I accidentally told him I've been cheating on him with his brother last night.
How did that happen by accident?
I was drunk and vomited all over him and thought, "maybe he will just stay with me out of pity if I tell him with stomach acid and alcohol all over his crotch." I was wrong.
Why on earth are you answering my texts promptly? Thought for certain you'd be caught up in some ridiculous orgy by this time.
I'm that good.
Don't judge me. It was less weird than it sounds when we were in the moment and it was his birthday
he tried to make a toast, but hit the moving ceiling fan with his beer instead
No I'm done finals, but I'm not coming home until these hickeys are gone.

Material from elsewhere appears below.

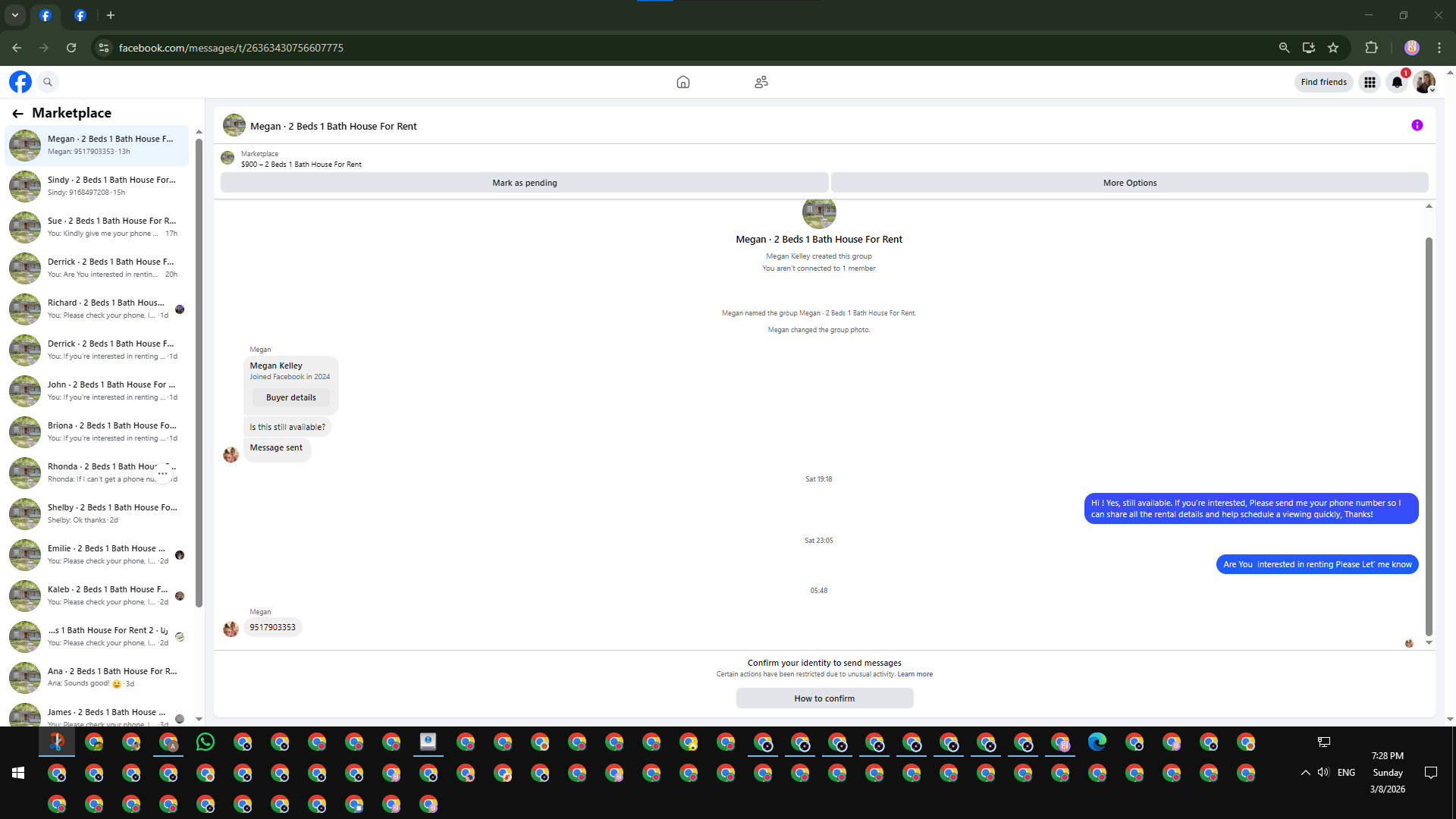Click Mark as pending button

point(524,183)
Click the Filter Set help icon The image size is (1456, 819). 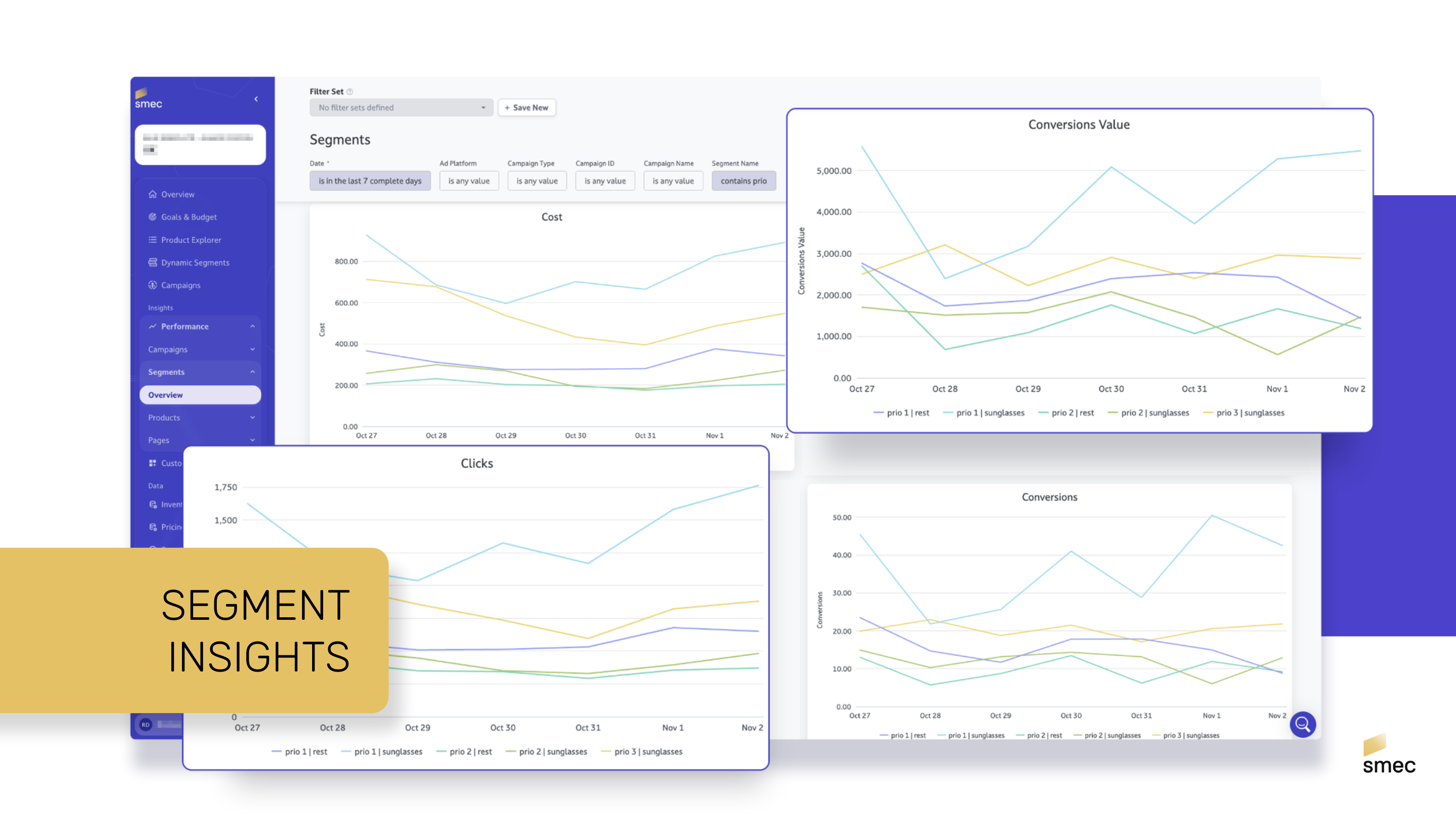point(350,92)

I don't know what he did to me, but he did it wrong. I think my pelvis is broken. I cant even drive without it hurting. What. The. Fuck.
You fucked her?! HER?!
She sent me a nudie pic with a bunch of weed nuggets all over her tits...what was I supposed to do? I don't hate America sir.
I'm 25 and she is 19. She wants to practice blowjobs on me because of my stamina. Not only does the GI bill pay for me to go to school I am teaching a freshman blowjob course. I love Texas.
I mean like, my liver will beg my brain for mercy. Brainll be like I'm Greg Jennings. Liverll be like I'm Darren Sharper. Brainll be like hold my diiiiick.
He turned me into a screamer. Guess I'm really not a lesbian.
Aaaand the winner of the worst decision of Sunday night goes to me as I pull up to his house in my lingerie.
Stop recording sex noises and setting them as my ringtones. This time it was at a funeral
Ok here's the plan: birth control, KFC, handcuffs.
Nxt time we drink that much, we'll have to hide the crayons. Crayola-ing a mural on the living room wall wasnt the brightest idea, but it sure is classy. Right?
Makes hanging out interesting when she lights you on fire just to roll ontop of you to 'put you out'.